WORK REQUIRED: Transcribe the listing exactly as written. Leave the images out.

INPUT MATERIAL:
# # # #

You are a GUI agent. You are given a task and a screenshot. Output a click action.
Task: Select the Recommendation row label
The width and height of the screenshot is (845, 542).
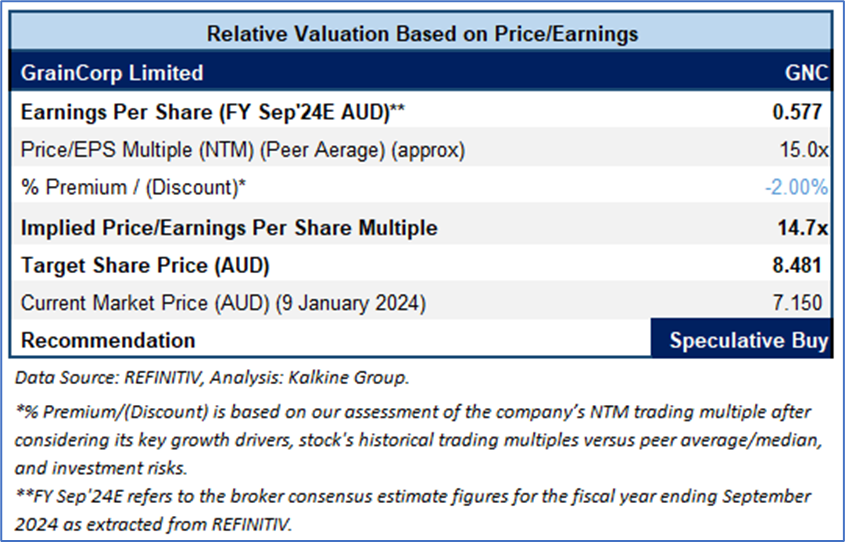pyautogui.click(x=108, y=340)
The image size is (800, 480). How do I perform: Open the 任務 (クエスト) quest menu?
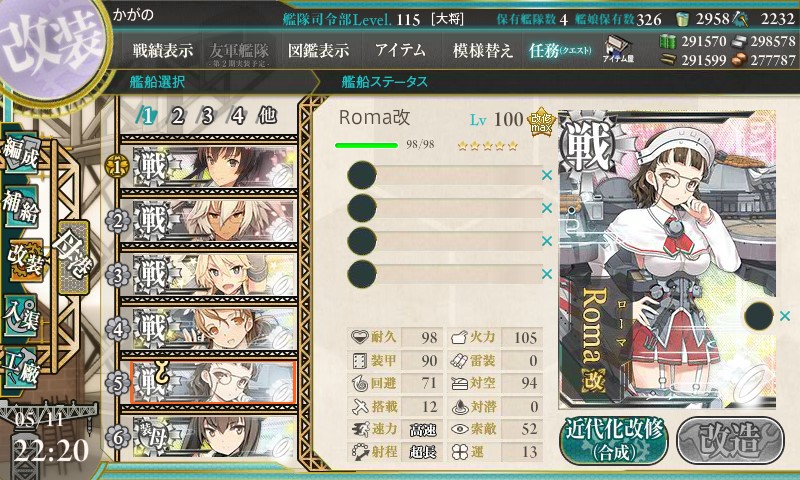coord(560,50)
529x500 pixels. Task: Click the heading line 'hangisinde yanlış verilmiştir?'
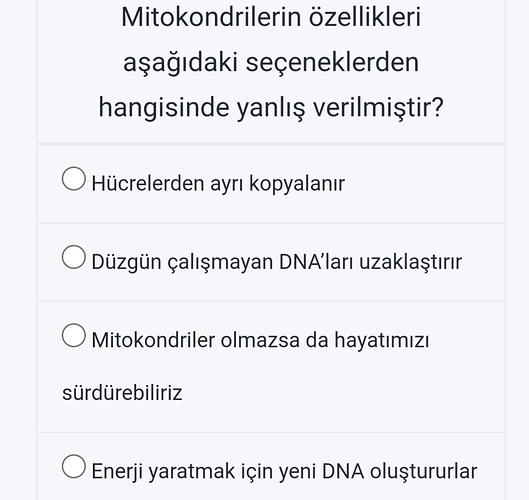click(x=271, y=108)
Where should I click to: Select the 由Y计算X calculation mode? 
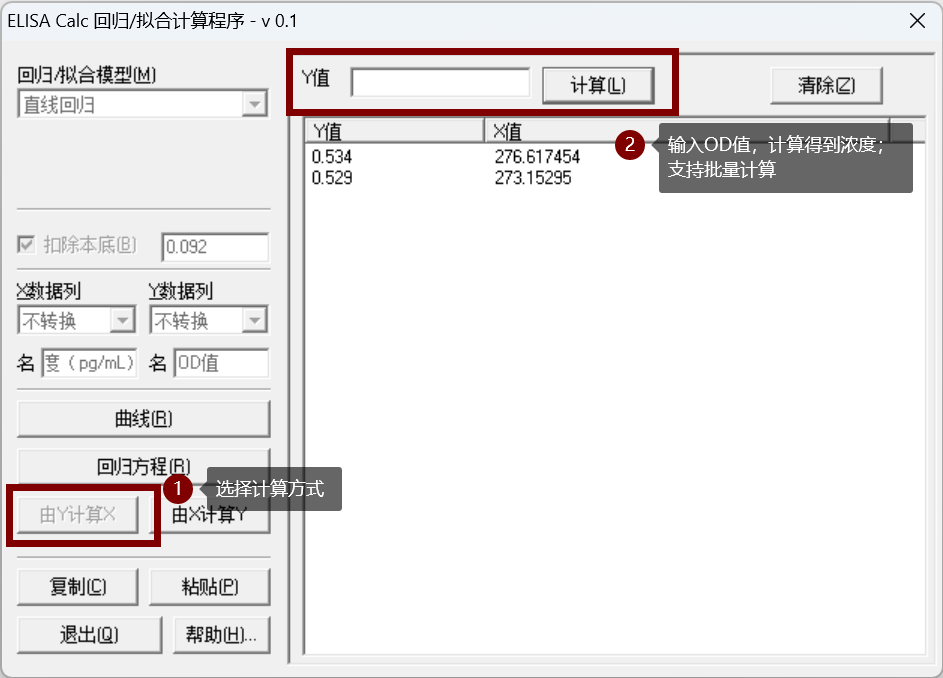click(x=78, y=512)
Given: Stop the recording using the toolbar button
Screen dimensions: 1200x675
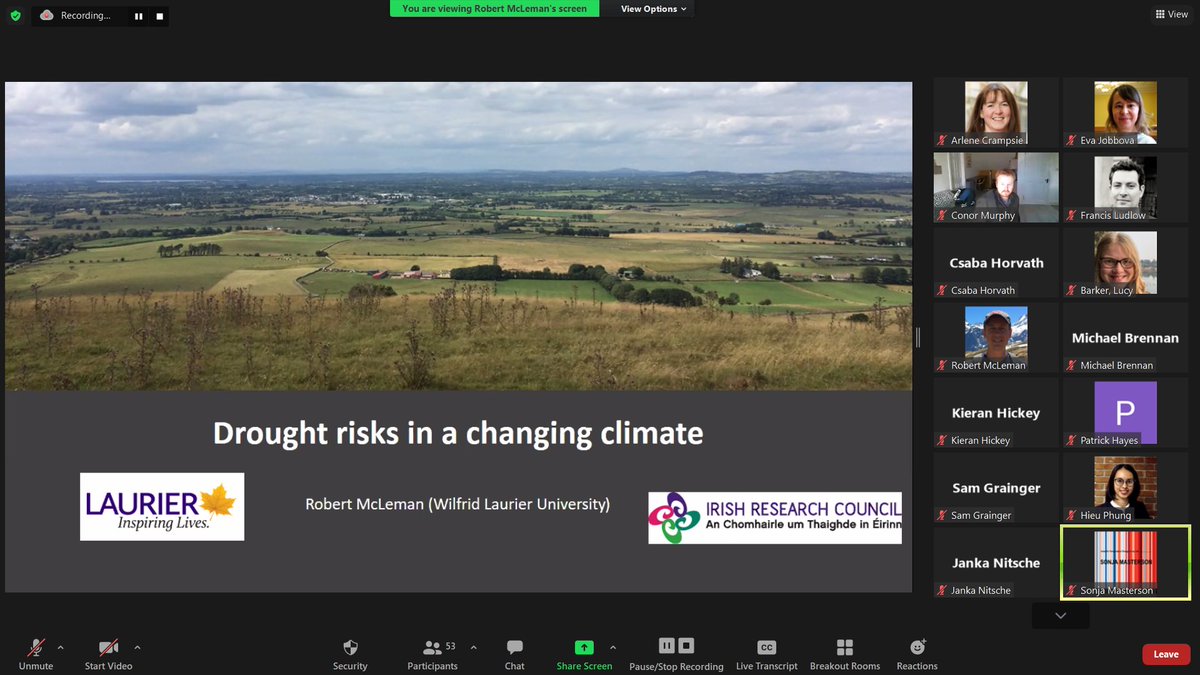Looking at the screenshot, I should point(686,646).
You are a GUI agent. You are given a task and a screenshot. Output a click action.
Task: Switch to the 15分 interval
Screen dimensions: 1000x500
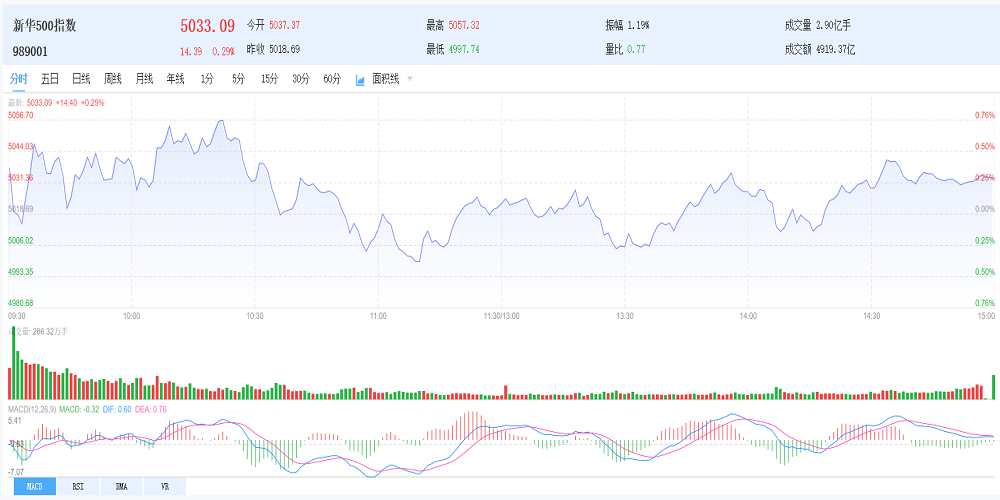point(269,78)
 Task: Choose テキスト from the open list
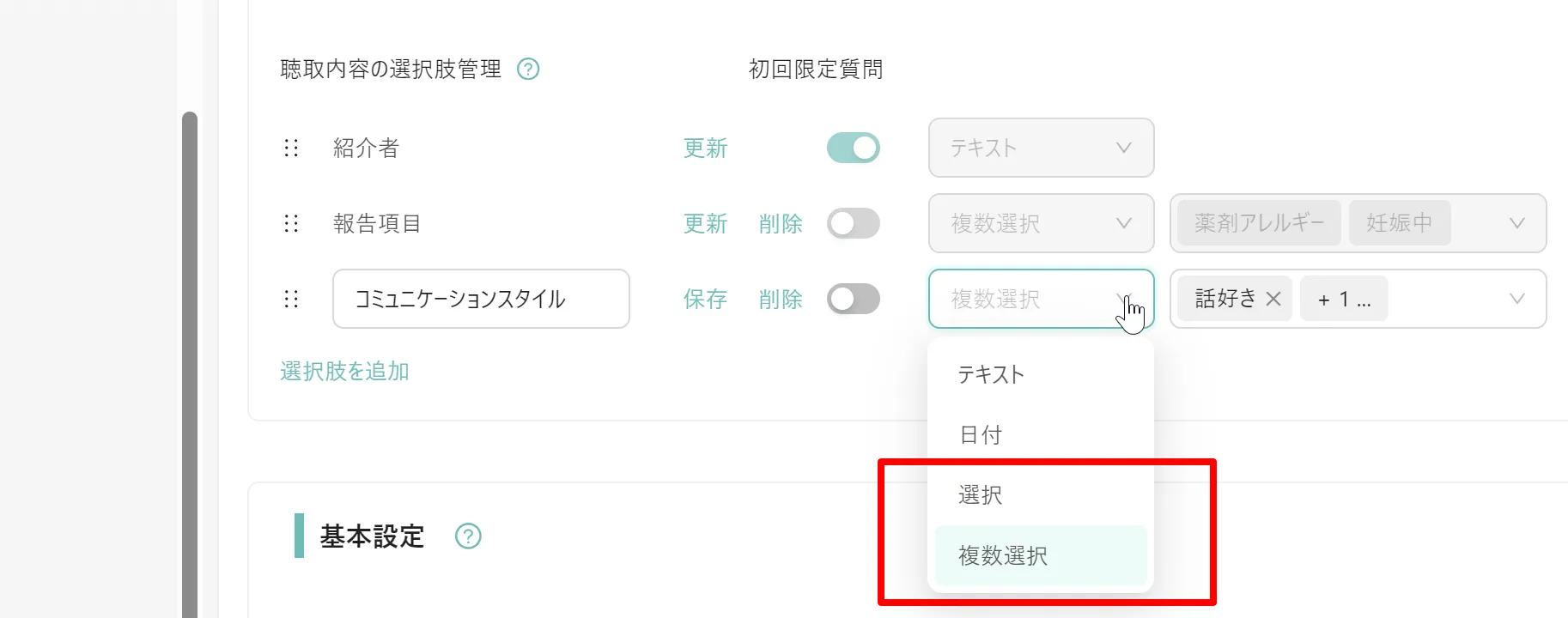tap(1041, 374)
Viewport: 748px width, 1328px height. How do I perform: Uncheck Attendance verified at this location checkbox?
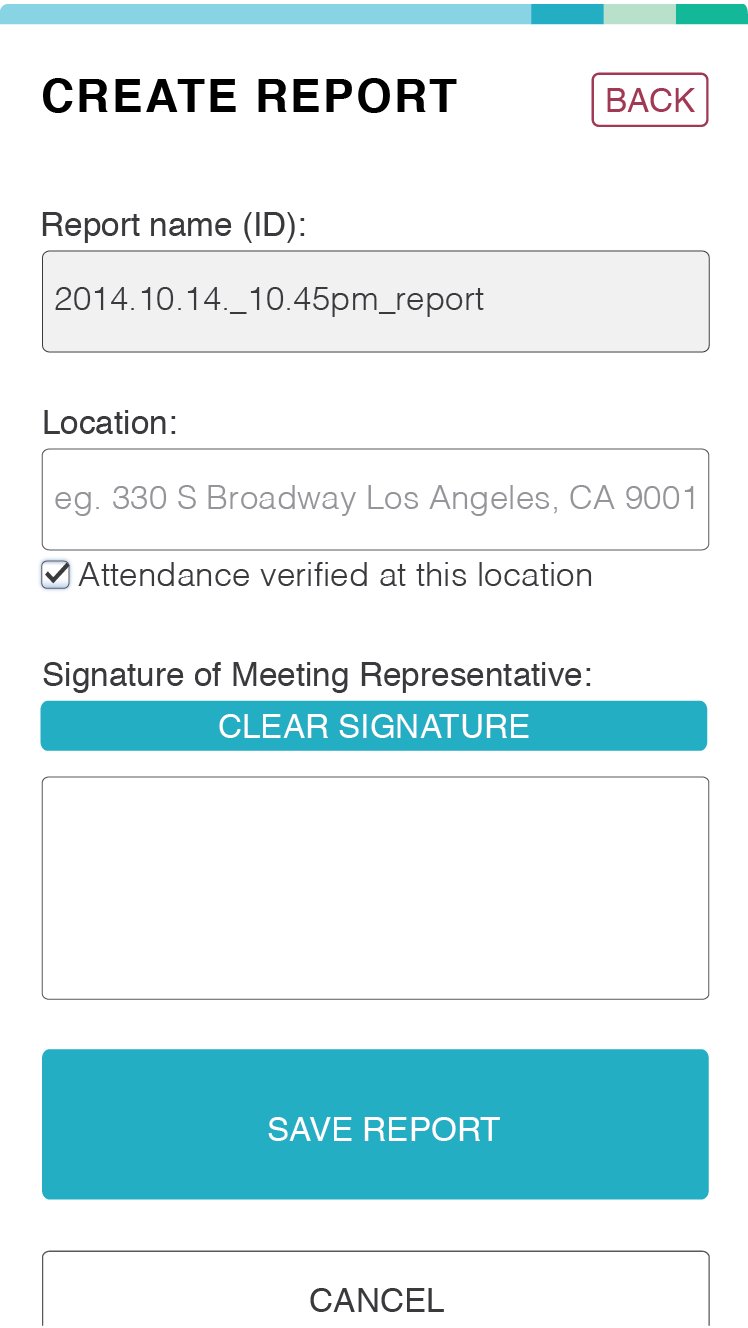tap(56, 575)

# # # #

EXERCISE RESULT:
You are a GUI agent. You are given a task and a screenshot. Output a click action.
Task: Select the Recommendation row label
The width and height of the screenshot is (845, 542).
pyautogui.click(x=108, y=340)
The image size is (800, 480). How do I perform: Open the 任務 (クエスト) quest menu?
coord(560,50)
529x500 pixels. Task: Click the heading line 'hangisinde yanlış verilmiştir?'
click(x=271, y=108)
Where should I click to: Select the 由Y计算X calculation mode? 
click(x=78, y=512)
Given: Stop the recording using the toolbar button
Screen dimensions: 1200x675
Looking at the screenshot, I should point(686,646).
You are a GUI agent. You are given a task and a screenshot. Output a click action.
Task: Switch to the 15分 interval
Screen dimensions: 1000x500
point(269,78)
 Task: Choose テキスト from the open list
tap(1041, 374)
Viewport: 748px width, 1328px height. How do I perform: Uncheck Attendance verified at this location checkbox?
tap(56, 575)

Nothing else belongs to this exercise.